This package is not in the latest version of its module.

Go to latest
Published: Apr 8, 2026 License: AGPL-3.0 Imports: 17 Imported by: 0

Documentation

Index

Constants

View Source
const (
	// DefaultQueryTimeout is the default max_execution_time in seconds if not specified
	DefaultQueryTimeout = 60
	// MaxQueryTimeout is the maximum allowed timeout to prevent resource abuse
	MaxQueryTimeout = 300 // 5 minutes
)

Default values for query execution

View Source
const (
	DefaultQueryLimit          = 100
	HealthCheckTimeout         = 1 * time.Second // Reduce to 1 second for faster health checks
	DefaultHealthCheckInterval = 30 * time.Second
)

Default values

View Source
const (
	// DefaultLimit is a conservative fallback used only when maxLimit is not configured.
	DefaultLimit = 1000
)

Variables

View Source
var (
	// ErrSourceNotConnected is returned when a source is not connected
	ErrSourceNotConnected = errors.New("source not connected")

	// ErrQueryTimeout is returned when a query times out
	ErrQueryTimeout = errors.New("query timeout exceeded")

§ DATASET EXTRACT:
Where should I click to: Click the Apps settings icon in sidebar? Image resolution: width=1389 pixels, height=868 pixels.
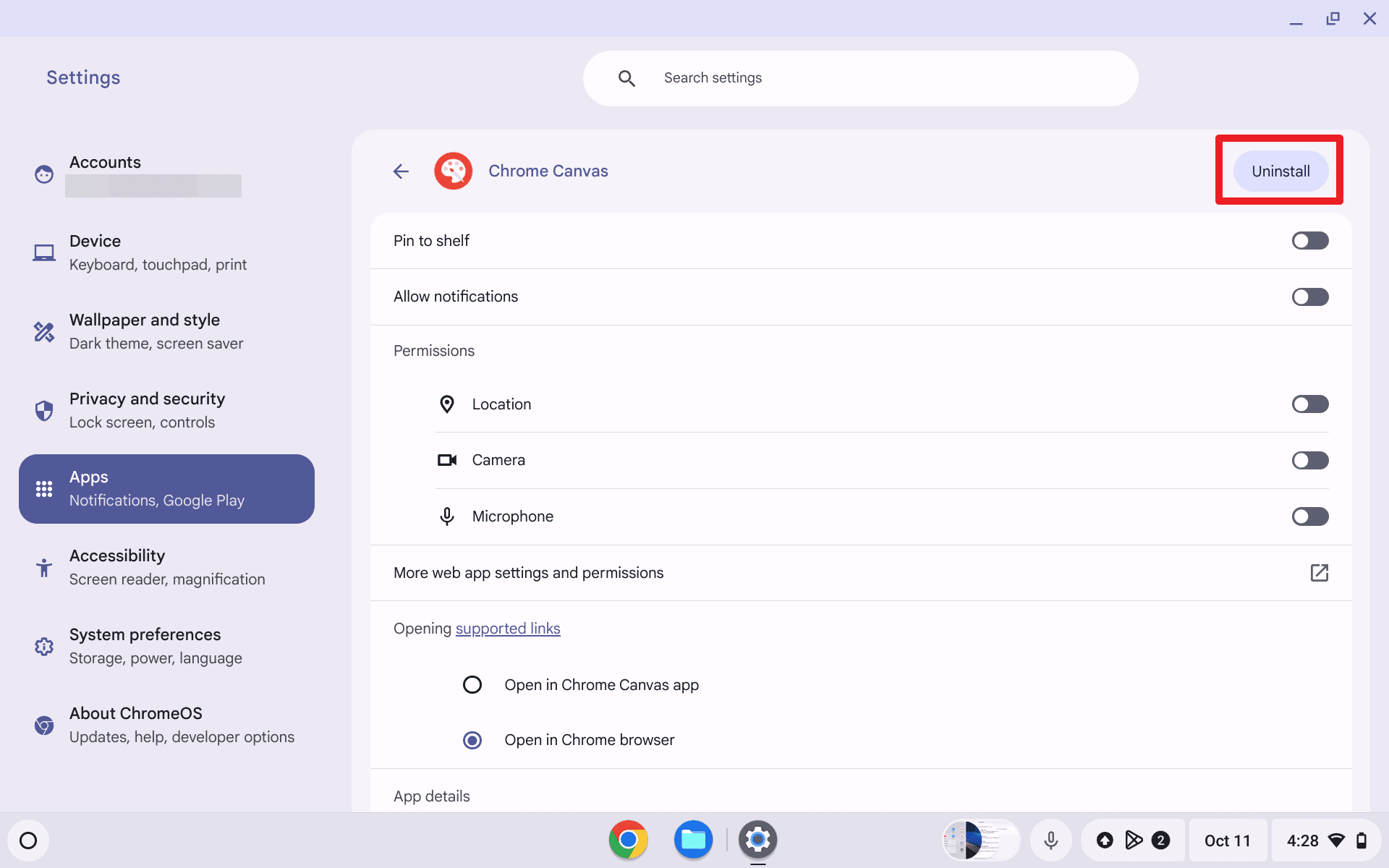[43, 489]
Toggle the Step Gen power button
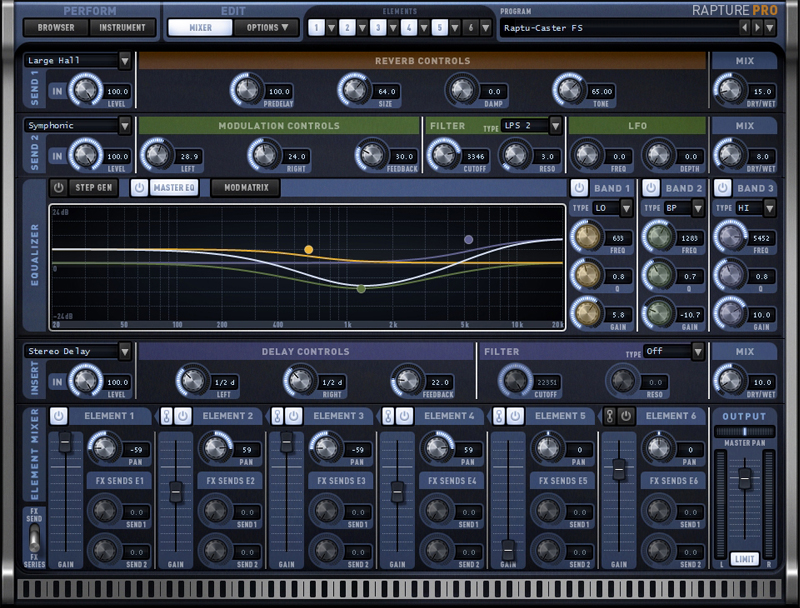Screen dimensions: 800x608 [x=58, y=187]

§ STATED PROBLEM 1: List the names of all constants declared in the Go package documentation.
§ STATED PROBLEM 2: Return the part of the Go package documentation that opens with the words containing "Default values for" and closes with "is not configured.".
§ STATED PROBLEM 3: In the Go package documentation, what is the maximum allowed query timeout in seconds?
Rely only on the Go package documentation for what comes next, not on the data.

§ WORKED SOLUTION 1: DefaultQueryTimeout, MaxQueryTimeout, DefaultQueryLimit, HealthCheckTimeout, DefaultHealthCheckInterval, DefaultLimit

§ WORKED SOLUTION 2:
Default values for query execution

View Source
const (
	DefaultQueryLimit          = 100
	HealthCheckTimeout         = 1 * time.Second // Reduce to 1 second for faster health checks
	DefaultHealthCheckInterval = 30 * time.Second
)

Default values

View Source
const (
	// DefaultLimit is a conservative fallback used only when maxLimit is not configured.

§ WORKED SOLUTION 3: 300 seconds (5 minutes).